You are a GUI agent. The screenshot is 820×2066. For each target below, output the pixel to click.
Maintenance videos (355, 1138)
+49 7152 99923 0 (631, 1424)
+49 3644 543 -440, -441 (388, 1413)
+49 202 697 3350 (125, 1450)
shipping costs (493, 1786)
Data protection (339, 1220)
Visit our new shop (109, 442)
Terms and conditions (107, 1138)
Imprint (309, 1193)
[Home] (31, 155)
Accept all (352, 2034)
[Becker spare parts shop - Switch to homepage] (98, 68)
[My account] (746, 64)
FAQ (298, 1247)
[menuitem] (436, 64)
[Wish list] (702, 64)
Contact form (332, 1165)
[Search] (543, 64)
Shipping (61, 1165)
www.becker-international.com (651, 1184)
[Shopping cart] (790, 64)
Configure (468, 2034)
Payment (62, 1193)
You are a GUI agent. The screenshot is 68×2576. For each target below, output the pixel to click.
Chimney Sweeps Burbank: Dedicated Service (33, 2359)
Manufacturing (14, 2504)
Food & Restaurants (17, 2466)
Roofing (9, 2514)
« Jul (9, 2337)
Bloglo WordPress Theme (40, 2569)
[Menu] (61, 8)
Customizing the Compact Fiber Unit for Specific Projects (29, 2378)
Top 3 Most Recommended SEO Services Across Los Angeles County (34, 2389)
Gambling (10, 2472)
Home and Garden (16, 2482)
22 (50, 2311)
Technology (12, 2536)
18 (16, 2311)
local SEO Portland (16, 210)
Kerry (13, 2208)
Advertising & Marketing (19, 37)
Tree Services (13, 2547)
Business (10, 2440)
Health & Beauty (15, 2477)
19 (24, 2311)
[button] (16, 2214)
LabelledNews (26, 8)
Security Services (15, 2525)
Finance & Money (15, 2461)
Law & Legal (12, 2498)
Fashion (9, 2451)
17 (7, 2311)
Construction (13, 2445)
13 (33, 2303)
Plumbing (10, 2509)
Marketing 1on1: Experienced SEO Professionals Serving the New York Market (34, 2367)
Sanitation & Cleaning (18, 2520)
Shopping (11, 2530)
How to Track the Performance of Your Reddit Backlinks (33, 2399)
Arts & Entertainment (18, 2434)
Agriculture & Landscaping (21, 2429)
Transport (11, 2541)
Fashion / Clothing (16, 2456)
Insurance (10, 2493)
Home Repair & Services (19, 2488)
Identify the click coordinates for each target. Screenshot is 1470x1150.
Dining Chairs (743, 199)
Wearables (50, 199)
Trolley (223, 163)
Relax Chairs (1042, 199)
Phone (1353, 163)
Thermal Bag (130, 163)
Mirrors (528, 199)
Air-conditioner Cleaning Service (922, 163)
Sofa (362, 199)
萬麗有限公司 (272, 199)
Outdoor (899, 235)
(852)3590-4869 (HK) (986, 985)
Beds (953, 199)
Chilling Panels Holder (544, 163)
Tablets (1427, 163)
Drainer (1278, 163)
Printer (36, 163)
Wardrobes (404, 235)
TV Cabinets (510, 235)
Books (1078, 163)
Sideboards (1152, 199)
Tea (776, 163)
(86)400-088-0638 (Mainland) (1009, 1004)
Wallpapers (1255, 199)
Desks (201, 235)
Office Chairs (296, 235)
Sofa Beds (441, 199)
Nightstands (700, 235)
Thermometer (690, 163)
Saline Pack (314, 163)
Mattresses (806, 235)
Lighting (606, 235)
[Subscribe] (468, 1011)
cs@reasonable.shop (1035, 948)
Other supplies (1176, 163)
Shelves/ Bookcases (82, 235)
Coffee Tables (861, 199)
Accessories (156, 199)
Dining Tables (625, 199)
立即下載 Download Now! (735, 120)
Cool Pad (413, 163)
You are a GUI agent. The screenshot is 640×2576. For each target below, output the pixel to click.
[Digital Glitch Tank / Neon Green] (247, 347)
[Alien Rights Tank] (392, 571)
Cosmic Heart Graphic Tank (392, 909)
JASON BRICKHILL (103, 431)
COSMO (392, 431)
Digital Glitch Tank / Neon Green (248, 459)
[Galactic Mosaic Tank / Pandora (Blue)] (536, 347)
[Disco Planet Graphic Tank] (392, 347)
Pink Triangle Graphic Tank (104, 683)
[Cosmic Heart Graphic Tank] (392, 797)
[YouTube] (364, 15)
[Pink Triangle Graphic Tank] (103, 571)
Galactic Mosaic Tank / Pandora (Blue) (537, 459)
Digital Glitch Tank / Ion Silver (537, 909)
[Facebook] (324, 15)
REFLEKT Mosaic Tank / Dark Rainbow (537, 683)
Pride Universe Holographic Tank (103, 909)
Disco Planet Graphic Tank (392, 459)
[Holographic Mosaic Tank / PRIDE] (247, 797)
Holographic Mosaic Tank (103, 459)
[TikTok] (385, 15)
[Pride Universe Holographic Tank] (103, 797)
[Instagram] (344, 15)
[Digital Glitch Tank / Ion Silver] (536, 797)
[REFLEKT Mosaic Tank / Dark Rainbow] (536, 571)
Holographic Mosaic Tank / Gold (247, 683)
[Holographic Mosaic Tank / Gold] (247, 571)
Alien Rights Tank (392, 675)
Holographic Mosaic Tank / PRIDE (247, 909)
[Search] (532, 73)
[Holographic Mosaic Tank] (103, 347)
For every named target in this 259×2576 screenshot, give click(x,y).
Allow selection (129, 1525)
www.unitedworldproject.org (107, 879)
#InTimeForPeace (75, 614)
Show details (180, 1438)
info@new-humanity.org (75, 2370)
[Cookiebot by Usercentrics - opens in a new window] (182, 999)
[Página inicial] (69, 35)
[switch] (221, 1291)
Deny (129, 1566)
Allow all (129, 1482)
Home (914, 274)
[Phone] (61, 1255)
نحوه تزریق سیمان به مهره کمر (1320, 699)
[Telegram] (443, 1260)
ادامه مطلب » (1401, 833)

==================================================

PROBLEM DETAILS
All that should be written out is the stretch of lines above between the one holding "Trolley (223, 163)" and the one holding "Wardrobes (404, 235)", inclusive, exactly as given.

REPLY
Trolley (223, 163)
Relax Chairs (1042, 199)
Phone (1353, 163)
Thermal Bag (130, 163)
Mirrors (528, 199)
Air-conditioner Cleaning Service (922, 163)
Sofa (362, 199)
萬麗有限公司 (272, 199)
Outdoor (899, 235)
(852)3590-4869 (HK) (986, 985)
Beds (953, 199)
Chilling Panels Holder (544, 163)
Tablets (1427, 163)
Drainer (1278, 163)
Printer (36, 163)
Wardrobes (404, 235)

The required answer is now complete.